VisualMRC is a visual machine reading comprehension dataset that proposes a task: given a question and a document image, a model produces an abstractive answer.
You can find more details, analyses, and baseline results in our paper. You can cite it as follows:
@inproceedings{VisualMRC2021, author = {Ryota Tanaka and Kyosuke Nishida and Sen Yoshida}, title = {VisualMRC: Machine Reading Comprehension on Document Images}, booktitle = {AAAI}, year = {2021} }
- 10,197 images
- 30,562 QA pairs
- 10.53 average question tokens (tokenizing with NLTK tokenizer)
- 9.53 average answer tokens (tokenizing wit NLTK tokenizer)
- 151.46 average OCR tokens (tokenizing with NLTK tokenizer)
If you want to use the dataset including ground-truth annotations, please contact me at ryouta.tanaka.rg@hco.ntt.co.jp. Please let us know your institution, name, and purpose.
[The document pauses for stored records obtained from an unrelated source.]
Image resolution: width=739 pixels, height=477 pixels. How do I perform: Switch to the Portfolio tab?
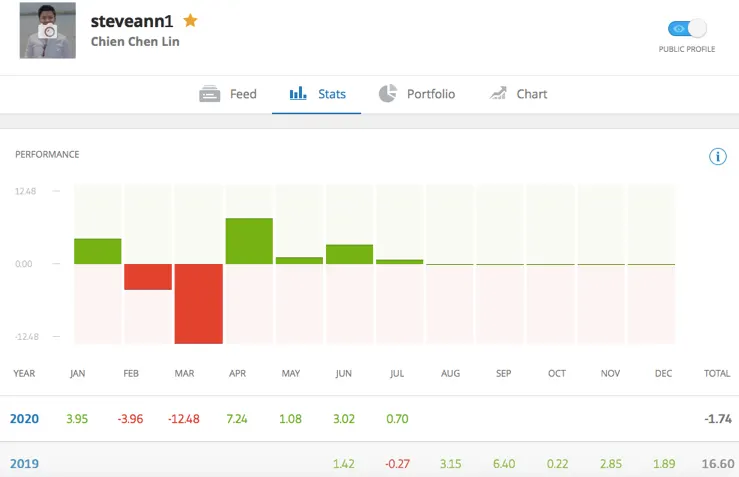430,94
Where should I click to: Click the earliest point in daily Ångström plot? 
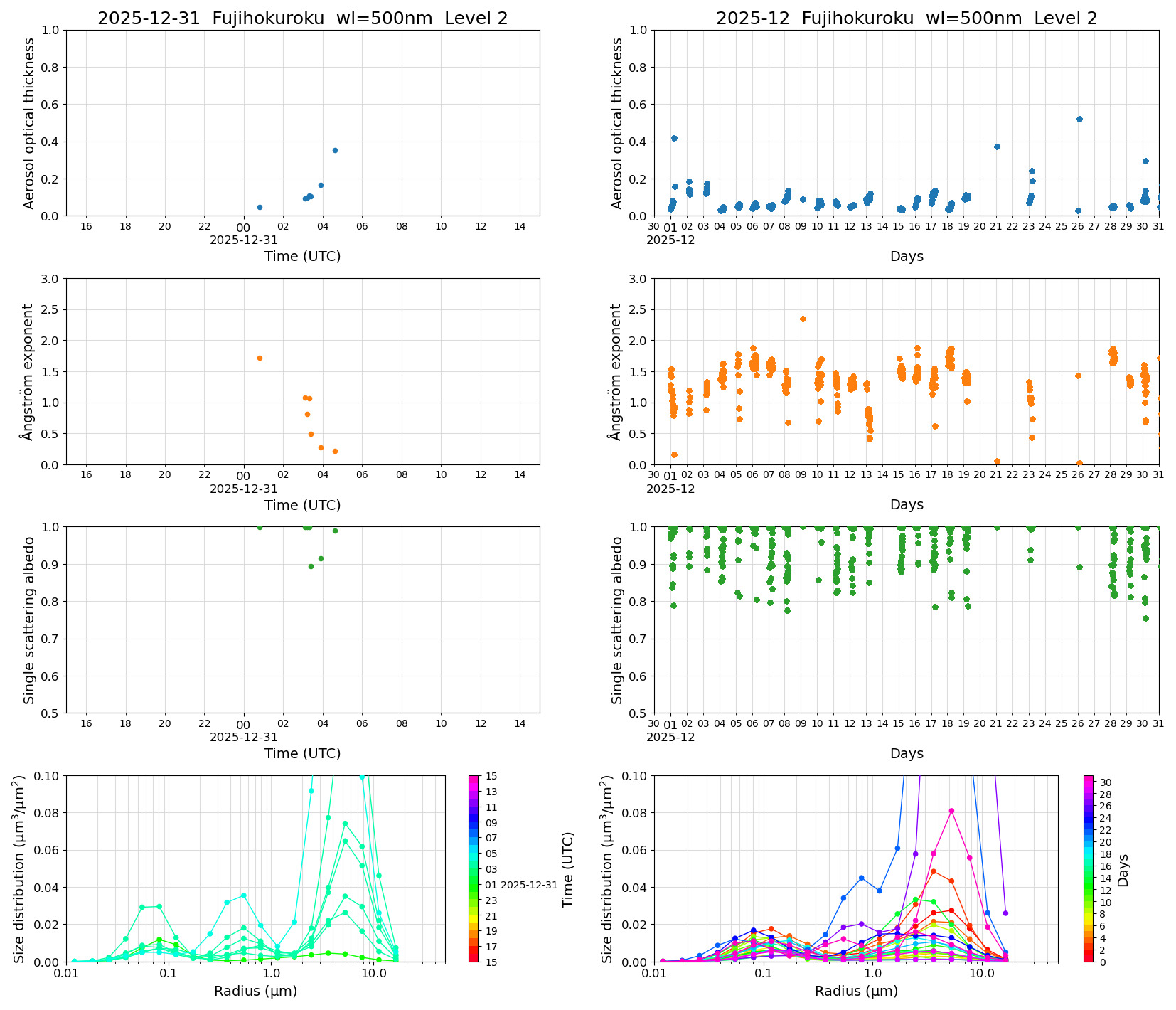point(260,358)
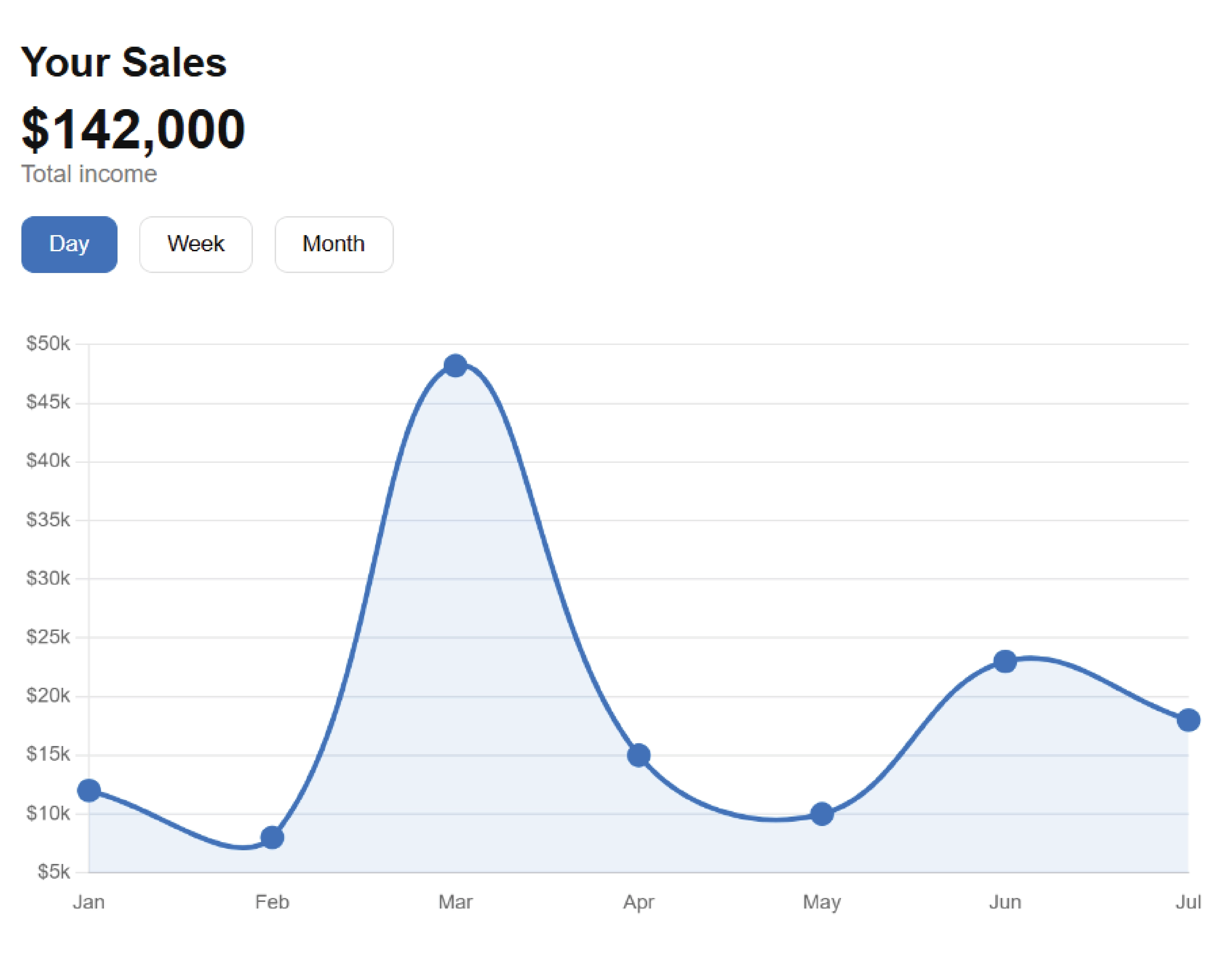1232x965 pixels.
Task: Click the $35k y-axis label
Action: coord(48,519)
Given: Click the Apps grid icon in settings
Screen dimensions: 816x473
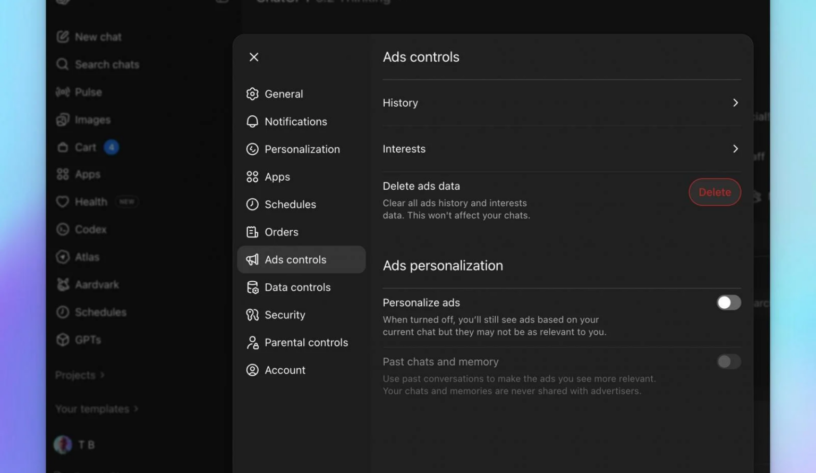Looking at the screenshot, I should pos(252,177).
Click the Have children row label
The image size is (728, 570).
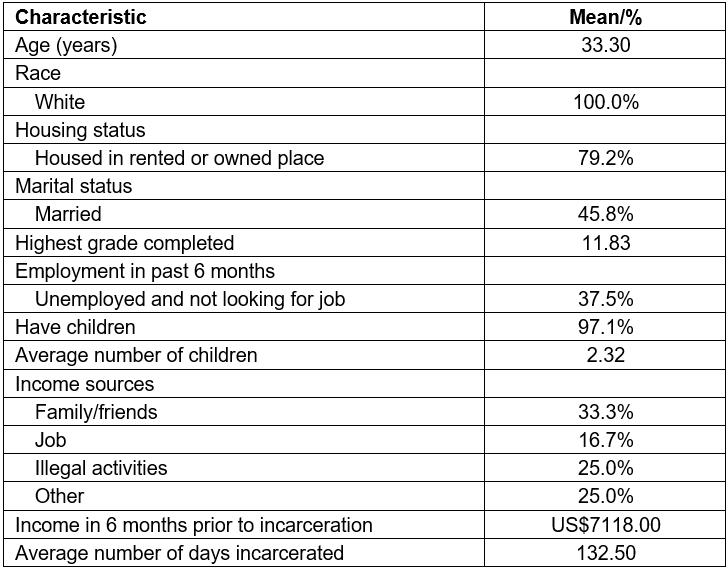75,327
id: "image id", url: "URL", screenshot_filename: "screenshot file name", image_filename: "image file name", bounding_boxes: [ { id: "bounding box id", structure: "semantic class of the bounding box", shape: { x: "INT, Top left x coordinate of the bounding box", y: "INT, Top left y coordinate of the bounding box ", width: "INT, Width of the ROI bounding box", height: "INT, Height of the bounding box", } ocr_info: [ { word: "OCR token", confidence: "Confiden score produced by tesseract", bbox: { x: "INT, Top left x coordinate of the OCR bounding box", y: "INT, Top left y coordinate of the OCR bounding box ", width: "INT, Width of the OCR bounding box", height: "INT, Height of the OCR bounding box", } } ] } ] qa_data:[ { question: { text: "question" } answer: { text: "answer", relevant: ["relevant bounding boxes that need to answer the question"] } } ]